Moreover, in describing a particular relationship of uncoupling between lifeworld and system, Habermas (1987a, pp.115-118,153ff) also outlines a theory of social evolution. The lifeworld has rationalized according to the different universal validity claims of language. The systems of state and economy, although still anchored in the lifeworld (through their legalization), manage to function independently with the media of power and money without having to rely any longer on the principles of communicative rationality. It seems that this theoretical construct has in abolitionist theories been translated rather rudimentary to suggest that the criminal justice system colonizes the lifeworld of victims and offenders. Further specifications of how this process comes about, or how it can be historically elucidated with reference to Habermas' theory of social differentiation, are not dealt with in any of the discussed abolitionist applications.

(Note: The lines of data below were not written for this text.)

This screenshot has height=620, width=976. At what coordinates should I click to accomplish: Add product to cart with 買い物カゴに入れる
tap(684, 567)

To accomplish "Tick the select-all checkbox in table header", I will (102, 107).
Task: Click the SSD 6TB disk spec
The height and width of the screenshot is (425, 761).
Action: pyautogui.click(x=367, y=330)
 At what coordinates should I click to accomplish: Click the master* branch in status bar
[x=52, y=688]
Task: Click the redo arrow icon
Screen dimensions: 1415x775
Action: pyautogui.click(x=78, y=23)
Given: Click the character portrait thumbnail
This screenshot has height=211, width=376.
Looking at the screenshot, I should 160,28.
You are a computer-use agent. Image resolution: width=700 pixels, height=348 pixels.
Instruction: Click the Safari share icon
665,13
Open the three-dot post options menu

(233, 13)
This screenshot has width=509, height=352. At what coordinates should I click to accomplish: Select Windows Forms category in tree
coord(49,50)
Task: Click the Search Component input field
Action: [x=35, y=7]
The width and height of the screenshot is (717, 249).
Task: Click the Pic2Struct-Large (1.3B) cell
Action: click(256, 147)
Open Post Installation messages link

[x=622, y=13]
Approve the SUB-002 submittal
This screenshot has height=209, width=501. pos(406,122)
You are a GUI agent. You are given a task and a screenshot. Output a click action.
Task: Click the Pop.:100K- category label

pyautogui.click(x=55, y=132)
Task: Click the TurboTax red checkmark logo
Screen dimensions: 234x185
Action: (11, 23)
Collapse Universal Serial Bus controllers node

On the Nature of Social Control

Next to Habermas' critical theory, abolitionist theories at times also apply the work of Michel Foucault in their analyses (e.g. de Folter 1986; Van Ransbeek 1989). While it may cause little surprise that Foucault's critical accounts of the evolution of the penal system and modern structures of power have found way into the sociology of law and social control, it is striking that his work is in abolitionist theories sometimes merged with that of Habermas. Of course, both Habermas and Foucault have constructed critical social theories, but the differences between Habermas' post-metaphysical theory of modernity and Foucault's post-structuralist genealogy of power seem more striking. Numerous accounts have meanwhile focused on the controversy between Foucault and Habermas (Bernstein 1992; Dreyfus and Rabinow 1989; Freundlieb 1988; Isenberg 1991), and Habermas and Foucault have elaborately commented upon each other's writings (Foucault 1984a, pp.248-250, 1984b; Habermas 1987b, pp.238-265, 1989b, pp.196-205, 1992b, pp.115-148). It is worthwhile to briefly discuss this debate since Foucault's work has inspired much debate in studies of social control to which I will return below.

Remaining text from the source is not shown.